Continue to harden off half-hardy bedding plants to acclimatise them to outdoor conditions.
WILDLIFE & PONDS
Clean and top up birdbaths regularly, especially in warm dry weather.
Remove duckweed from ponds, adding the weed to your compost bin.
IN THE VEGETABLE GARDEN
Harvest lettuce, radish, other salads and early potatoes.
Broad beans will be ready this month. Pick them while they are still small and tender. Crunchy young carrots can be pulled up, thinning your crop for larger carrots later in the year. Salad crops and peas will also be ready.
Sow Kale, Calabrese, purple sprouting broccoli, cabbage and cauliflower to use over winter and early next year. They can either be sown under cover or in an outside seedbed, before being transplanted to their final position later in the year.
Just like your vegetables, the weeds are in full growth now. Regular hoeing between rows will keep them down. Pick out weeds around your vegetable plants carefully so as not to disturb the roots of your veg. If your patch has been well dug then the weeds normally come up pretty easily.
This is a time when pests suddenly become more apparent. It is easy to spot blackfly on broad bean, french bean and runner bean plants. Squish them between your fingers or spray with horticultural soap. When you see ants running up and down your plants it is a telltale sign that there are aphids about. Pests like weeds too, so make sure you weed regularly and thoroughly.
Runner beans may need a bit of help to start climbing. Just twist them around the poles to get them started. Provide twigs and sticks for peas to hold onto. Tie in any other plants that need supporting, such as tomatoes.
Towards the end of the month, sow another batch of french beans, peas, runner beans and courgette to plant out later in the summer as space becomes available. This will maximise your growing season, and mean you will be harvesting into October!
Vegetables need plenty of water in order to grow. If the weather is dry, water frequently. The best time to do this is either early in the morning or later in the evening when there will be less evaporation. Keeping the soil moist for crops like courgette, cucumber, peas, and pumpkins can also limit the damage caused by powdery mildew.

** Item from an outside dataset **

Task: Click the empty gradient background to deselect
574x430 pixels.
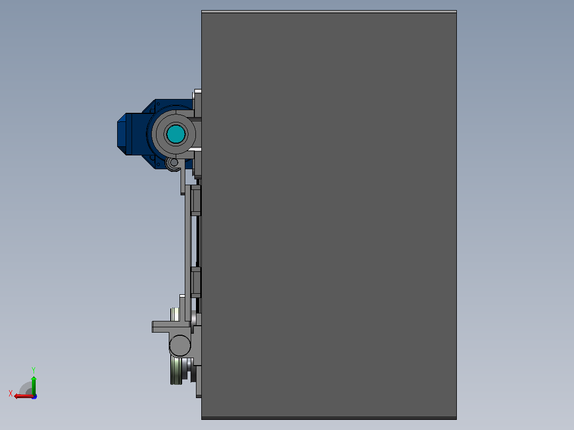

All frosts should have passed by now, so plant out all tender crops that you have raised under cover, such as cucumbers, sweetcorn, french and runner beans.
Once we’ve reached the longest day, stop cutting your Asparagus and leave the spears to develop into tall ferny growth. Fertilise once you have stopped harvesting.
IN THE FRUIT GARDEN
Protect Strawberries from birds, as they will eat your strawberries before they are fully ripe! Protect your strawberries using netting or horticultural fleece.
Protect Cherries from birds and rain. Rain on the fruit can cause the skins to split, so protect using polythene covers suspended above the tree. To stop the birds eating your cherries, cover the branches with fleece “sleeves”.
Propagate your own Strawberries. Strawberry plants will start throwing off runners. Peg down the small plants at the end of the runners into some potting compost, and leave until the roots are established before cutting from the main plant.
Support Raspberry canes. As your raspberry canes grow, depending on the support system you are using, tie them to your wires, or ensure they are growing up through your wires.
Water all soft fruit regularly, all soft fruit requires plenty of water to ensure good cropping, especially if they are grown in containers.
Citrus trees can be moved outside for the summer months. Choose a warm sheltered spot that receives plenty of sunshine. Thin out the fruits to leave a few of the strongest.
Thin the fruit on pear trees, plum trees, peach and nectarine trees, apricot trees.
Thin apples towards the end of the month.